### Requirements
a. In the passage on trail planning and grad school, what did the writer usually do when a town had only a gas station for resupply?
b. Please retype the passage on trail planning and grad school between "By taking time" and "more healthy calories.", inclusive.
c. Extend the passage on trail planning and grad school from the point where it stops.

By taking time to study not only the maps for the next day, but the larger overview gave me a better perspective on what would come soon and how I should prepare myself.  If I knew the terrain would have drastic changes in elevation, I would lower my expected daily mileage and therefore take more food out from town.  If I knew I would have two long stretches without water, I would grab an extra Gatorade bottle or two from the last town so I could carry more water.  If I knew a town would only have a gas station to resupply out of, I would usually have a mail drop of food to get more healthy calories.

In grad school, in order to prepare and understand the overview of the program, I had to listen to vast quantities of information and process it quickly.  At the beginning of our fall teaching practicum, our teaching team began to look overwhelmed from a mass intake of information and as one of our faculty, Matt said snickering, “It’s just like drinking from a fire hose!”  As if that was meant to make us feel better.

### Records provided
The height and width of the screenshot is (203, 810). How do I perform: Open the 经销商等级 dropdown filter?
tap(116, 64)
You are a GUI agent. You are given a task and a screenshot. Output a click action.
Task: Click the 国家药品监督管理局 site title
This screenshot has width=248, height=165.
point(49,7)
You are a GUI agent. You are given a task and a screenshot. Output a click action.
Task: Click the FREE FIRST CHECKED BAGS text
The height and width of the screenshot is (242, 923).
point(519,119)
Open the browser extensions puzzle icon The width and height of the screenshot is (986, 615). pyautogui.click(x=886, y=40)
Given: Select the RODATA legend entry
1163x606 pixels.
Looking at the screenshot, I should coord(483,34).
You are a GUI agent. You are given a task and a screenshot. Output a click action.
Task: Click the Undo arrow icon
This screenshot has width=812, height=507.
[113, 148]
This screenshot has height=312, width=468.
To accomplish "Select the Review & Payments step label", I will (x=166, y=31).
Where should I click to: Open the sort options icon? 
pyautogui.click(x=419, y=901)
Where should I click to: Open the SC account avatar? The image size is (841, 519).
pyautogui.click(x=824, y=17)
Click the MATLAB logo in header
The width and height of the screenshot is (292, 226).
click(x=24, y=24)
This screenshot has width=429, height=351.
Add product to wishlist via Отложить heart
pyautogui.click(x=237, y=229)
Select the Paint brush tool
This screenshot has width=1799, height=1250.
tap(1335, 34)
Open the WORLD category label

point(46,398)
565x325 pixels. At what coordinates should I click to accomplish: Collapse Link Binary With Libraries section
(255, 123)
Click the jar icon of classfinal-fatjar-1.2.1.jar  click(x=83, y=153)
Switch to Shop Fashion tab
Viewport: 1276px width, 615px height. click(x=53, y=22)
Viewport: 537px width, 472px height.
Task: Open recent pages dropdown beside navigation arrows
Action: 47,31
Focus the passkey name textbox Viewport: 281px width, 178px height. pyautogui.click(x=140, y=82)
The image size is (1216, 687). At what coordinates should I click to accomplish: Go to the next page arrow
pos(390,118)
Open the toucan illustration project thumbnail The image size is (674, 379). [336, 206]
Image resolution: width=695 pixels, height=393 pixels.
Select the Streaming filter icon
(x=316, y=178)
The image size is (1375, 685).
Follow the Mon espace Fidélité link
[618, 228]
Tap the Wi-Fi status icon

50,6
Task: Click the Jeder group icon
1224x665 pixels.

### Results for the exercise
a. The writer usually had a mail drop of food to get more healthy calories.

b.
By taking time to study not only the maps for the next day, but the larger overview gave me a better perspective on what would come soon and how I should prepare myself.  If I knew the terrain would have drastic changes in elevation, I would lower my expected daily mileage and therefore take more food out from town.  If I knew I would have two long stretches without water, I would grab an extra Gatorade bottle or two from the last town so I could carry more water.  If I knew a town would only have a gas station to resupply out of, I would usually have a mail drop of food to get more healthy calories.

c.
In order to teach effectively, we had to know the TSS systems inside and out to know where we would have difficulties and to know what we could and could not do with students.  At this point, I’d become numb to my brain hurting, and just began trying to continue absorbing more and more information.  No open toed shoes.  No swimming.  Stay 100 feet away from wildlife.  Then came the famous, “What would you do…WHAT would you do?” scenarios.  We had to constantly hear scenarios from past teaching situations and try to think about what we would have done in that situation, then find where it says what to do in the operations manual.  For example:

What would you do if you are in upper meadow and a thunderstorm rolls in?  You see lightning and heard thunder soon afterwards.  You have eight students and a chaperone.  Two students begin crying.  Where do you go and what do you do with the upset students?

TSS also took getting an overview to a whole new level.  Not only did we have to drink from the fire hose to learn how to teach effectively, we also had to juggle classwork on top of teaching.  We had to learn the local ecology, geology, fire regiments, glacial impacts, cultural history, and more.  To effectively teach students, we had to know the content inside and out.